-- Document source --
== == ==
«Une personne avec une croyance a autant de force que 100.000 personnes qui n'ont que des intérêts» John Stuart Mill

Les plus anciens textes chrétiens ne parlent pas d’un tombeau vide

 



C’est l’un des épisodes les plus controversés de la fête chrétienne de Pâques: la découverte du tombeau vide de Jésus, trois jours après sa mort sur la croix. Avec Andreas Dettwiler, professeur à la Faculté de théologie de l’UNIGE, et spécialiste du Nouveau Testament, nous allons tenter d’éclaircir plusieurs questions délicates: est-il possible que l’on ait donné une sépulture à un supplicié? Cette histoire de tombeau vide est-elle crédible d’un point de vue historique? Quels sont les textes les plus anciens qui nous parlent de la résurrection et quel rôle a joué la mort de Jésus dans les débuts du christianisme?

Selon la Bible, Jésus, un crucifié, aurait été enseveli. Est-ce possible, historiquement parlant?

Andreas Dettwiler: Ce n’est pas impossible. Normalement, les Romains avaient pour habitude de jeter le cadavre dans une fosse commune, ou de laisser en croix le crucifié, nu, pour qu’il soit dévoré par les animaux. La crucifixion était en effet une véritable mise en scène publique, d’une brutalité et d’un sadisme inouïs, qui avait pour but de réduire à néant le condamné à mort et de détruire son honneur et celui des siens, même au-delà de sa mort – une expression puissante du système politique oppressif de l’Empire romain. Donc, normalement, un crucifié n’était pas enseveli dans un tombeau, qu’il soit individuel ou commun. Mais il y a eu des exceptions: ainsi, en 1968, des archéologues ont retrouvé à proximité de Jérusalem, dans un tombeau familial, un ossuaire qui contenait les restes d’un homme crucifié au premier siècle de notre ère (cet ossuaire est exposé au Musée d’Israël à Jérusalem, inv. IAA 1968-679). Ce qui a été fait pour ce supplicié qui s’appelait Yehohanan fils de Hagkol, peut l’avoir été pour Jésus.
== == ==
-- Entrées de données --
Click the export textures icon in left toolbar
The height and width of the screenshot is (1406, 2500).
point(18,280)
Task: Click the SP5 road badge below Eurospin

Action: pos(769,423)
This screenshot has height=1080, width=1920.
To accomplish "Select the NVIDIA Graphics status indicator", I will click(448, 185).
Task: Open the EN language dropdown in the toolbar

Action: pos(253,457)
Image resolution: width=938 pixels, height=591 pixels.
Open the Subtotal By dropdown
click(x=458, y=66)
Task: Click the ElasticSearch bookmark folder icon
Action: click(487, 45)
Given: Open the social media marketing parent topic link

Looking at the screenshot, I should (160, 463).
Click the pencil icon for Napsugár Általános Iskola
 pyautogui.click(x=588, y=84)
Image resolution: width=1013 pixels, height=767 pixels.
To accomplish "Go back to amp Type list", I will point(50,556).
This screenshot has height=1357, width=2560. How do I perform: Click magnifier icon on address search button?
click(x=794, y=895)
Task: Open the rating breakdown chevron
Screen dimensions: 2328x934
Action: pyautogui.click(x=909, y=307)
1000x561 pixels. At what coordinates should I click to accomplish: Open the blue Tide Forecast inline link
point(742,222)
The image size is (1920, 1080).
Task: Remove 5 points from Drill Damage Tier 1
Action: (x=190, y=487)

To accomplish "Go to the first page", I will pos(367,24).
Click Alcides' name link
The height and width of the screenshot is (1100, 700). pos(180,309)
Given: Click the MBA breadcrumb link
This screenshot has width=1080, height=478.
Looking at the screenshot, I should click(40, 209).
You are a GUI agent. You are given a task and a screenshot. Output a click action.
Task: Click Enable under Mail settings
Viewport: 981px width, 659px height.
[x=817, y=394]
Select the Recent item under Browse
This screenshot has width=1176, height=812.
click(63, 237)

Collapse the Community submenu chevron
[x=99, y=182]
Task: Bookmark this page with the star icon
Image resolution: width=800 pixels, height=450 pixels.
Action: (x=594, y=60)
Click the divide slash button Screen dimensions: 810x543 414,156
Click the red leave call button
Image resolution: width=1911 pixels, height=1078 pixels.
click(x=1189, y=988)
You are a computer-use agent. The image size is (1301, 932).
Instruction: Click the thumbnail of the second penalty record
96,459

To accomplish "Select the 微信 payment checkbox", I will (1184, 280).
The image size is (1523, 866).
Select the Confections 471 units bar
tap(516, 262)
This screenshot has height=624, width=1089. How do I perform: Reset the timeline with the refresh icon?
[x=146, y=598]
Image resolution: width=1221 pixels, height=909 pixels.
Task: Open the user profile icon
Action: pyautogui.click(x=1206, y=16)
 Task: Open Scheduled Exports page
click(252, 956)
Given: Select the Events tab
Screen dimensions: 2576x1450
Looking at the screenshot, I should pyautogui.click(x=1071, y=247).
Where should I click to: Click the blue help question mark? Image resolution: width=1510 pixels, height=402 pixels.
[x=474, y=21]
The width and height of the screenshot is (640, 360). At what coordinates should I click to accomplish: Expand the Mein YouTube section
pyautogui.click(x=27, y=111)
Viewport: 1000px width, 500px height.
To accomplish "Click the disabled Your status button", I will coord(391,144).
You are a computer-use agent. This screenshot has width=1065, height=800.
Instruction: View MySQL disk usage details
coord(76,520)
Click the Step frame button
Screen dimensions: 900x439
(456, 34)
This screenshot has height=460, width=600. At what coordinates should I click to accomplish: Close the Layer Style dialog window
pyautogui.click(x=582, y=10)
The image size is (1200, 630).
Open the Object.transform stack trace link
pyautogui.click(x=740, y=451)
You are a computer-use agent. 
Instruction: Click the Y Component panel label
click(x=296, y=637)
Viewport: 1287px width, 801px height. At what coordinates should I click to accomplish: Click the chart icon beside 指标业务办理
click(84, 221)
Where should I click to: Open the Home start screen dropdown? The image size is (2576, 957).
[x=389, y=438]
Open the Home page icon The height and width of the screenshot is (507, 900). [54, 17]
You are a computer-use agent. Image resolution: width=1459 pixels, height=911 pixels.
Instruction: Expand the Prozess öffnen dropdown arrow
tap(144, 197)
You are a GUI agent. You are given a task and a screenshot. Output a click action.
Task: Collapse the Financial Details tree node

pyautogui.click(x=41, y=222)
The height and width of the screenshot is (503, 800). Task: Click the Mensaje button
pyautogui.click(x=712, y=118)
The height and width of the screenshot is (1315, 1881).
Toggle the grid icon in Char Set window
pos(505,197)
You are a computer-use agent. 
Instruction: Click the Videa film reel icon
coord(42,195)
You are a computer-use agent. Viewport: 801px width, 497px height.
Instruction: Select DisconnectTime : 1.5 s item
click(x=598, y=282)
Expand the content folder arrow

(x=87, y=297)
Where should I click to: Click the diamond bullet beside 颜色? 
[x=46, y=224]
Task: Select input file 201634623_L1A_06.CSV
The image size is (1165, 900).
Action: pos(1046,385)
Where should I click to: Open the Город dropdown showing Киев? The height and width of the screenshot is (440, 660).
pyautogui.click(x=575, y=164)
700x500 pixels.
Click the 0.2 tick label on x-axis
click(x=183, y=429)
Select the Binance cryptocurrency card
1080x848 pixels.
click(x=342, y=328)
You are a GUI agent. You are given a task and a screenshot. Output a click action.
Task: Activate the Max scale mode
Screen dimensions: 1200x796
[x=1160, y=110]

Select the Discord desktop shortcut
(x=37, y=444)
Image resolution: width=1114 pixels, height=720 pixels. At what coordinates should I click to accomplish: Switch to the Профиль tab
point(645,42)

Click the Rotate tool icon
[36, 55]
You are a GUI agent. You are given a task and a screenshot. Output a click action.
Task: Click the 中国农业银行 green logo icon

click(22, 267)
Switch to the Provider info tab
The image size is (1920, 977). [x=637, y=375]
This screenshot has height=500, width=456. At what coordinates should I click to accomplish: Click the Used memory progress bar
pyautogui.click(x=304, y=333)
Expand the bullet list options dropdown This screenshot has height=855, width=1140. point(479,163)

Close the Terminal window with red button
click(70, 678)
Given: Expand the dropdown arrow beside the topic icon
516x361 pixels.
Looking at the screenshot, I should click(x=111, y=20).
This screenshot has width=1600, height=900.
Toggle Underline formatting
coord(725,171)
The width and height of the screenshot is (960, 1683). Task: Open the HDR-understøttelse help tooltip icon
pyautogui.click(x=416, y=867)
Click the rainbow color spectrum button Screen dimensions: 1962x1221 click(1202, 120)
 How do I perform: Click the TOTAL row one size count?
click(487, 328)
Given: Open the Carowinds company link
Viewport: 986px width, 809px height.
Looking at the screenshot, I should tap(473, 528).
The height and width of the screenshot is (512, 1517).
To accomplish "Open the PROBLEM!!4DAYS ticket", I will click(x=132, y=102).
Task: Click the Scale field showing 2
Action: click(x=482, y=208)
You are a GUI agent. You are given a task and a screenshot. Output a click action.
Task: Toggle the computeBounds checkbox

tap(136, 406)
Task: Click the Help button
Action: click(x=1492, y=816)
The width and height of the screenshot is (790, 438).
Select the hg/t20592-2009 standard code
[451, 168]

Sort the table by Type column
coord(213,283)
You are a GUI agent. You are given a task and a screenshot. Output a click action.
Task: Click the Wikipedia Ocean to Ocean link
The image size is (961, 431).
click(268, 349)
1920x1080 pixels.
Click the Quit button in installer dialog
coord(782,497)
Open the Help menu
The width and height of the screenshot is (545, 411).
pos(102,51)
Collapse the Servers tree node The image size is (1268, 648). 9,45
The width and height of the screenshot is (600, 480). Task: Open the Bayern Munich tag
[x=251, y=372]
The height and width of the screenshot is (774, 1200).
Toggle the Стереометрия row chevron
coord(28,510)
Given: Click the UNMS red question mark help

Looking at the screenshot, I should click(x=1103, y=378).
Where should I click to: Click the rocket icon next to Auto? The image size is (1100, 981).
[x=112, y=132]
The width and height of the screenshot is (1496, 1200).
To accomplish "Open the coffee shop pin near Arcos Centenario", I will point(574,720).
== == ==
-- Énoncé A --
Recopiez tel quel le passage de l'article sur le tombeau vide qui va de «Les plus anciens textes» jusqu'à «possible, historiquement parlant?».
-- Énoncé B --
Prolongez l'article sur le tombeau vide à partir de sa dernière phrase.
La liste n'a aucun lien avec l'article sur le tombeau vide.

-- Réponse A --
Les plus anciens textes chrétiens ne parlent pas d’un tombeau vide

 



C’est l’un des épisodes les plus controversés de la fête chrétienne de Pâques: la découverte du tombeau vide de Jésus, trois jours après sa mort sur la croix. Avec Andreas Dettwiler, professeur à la Faculté de théologie de l’UNIGE, et spécialiste du Nouveau Testament, nous allons tenter d’éclaircir plusieurs questions délicates: est-il possible que l’on ait donné une sépulture à un supplicié? Cette histoire de tombeau vide est-elle crédible d’un point de vue historique? Quels sont les textes les plus anciens qui nous parlent de la résurrection et quel rôle a joué la mort de Jésus dans les débuts du christianisme?

Selon la Bible, Jésus, un crucifié, aurait été enseveli. Est-ce possible, historiquement parlant?

-- Réponse B --
De quelle époque datent les premiers témoignages sur la mort et la résurrection de Jésus dans les années 30-33 de notre ère?

Contrairement à ce que l’on imagine, ce ne sont pas les Évangiles de Marc, Matthieu, Luc et Jean qui sont les textes les plus anciens du Nouveau Testament: ils ont été écrits entre les années 70 et 100. Les sources les plus anciennes sont les lettres de l’apôtre Paul, qui écrit dans les années 50, et se réfère parfois à des traditions encore plus anciennes.

A quel point peut-on se fier au témoignage de Paul ?

Même s’il ne semble pas particulièrement intéressé par les détails de la vie de Jésus, et s’il ne l’a pas connu de son vivant, Paul cite à plusieurs reprises l’une ou l’autre de ses paroles. Il considère Jésus comme un personnage historique, cela ne fait aucun doute. Et il possède probablement bien plus d’informations sur Jésus que ce qui apparaît dans ses lettres: il a été en contact avec plusieurs personnages illustres du christianisme naissant lors d’un premier séjour à Jérusalem vers l’an 35, notamment avec Pierre et Jacques, un des frères de Jésus.

Que nous dit Paul de la résurrection de Jésus?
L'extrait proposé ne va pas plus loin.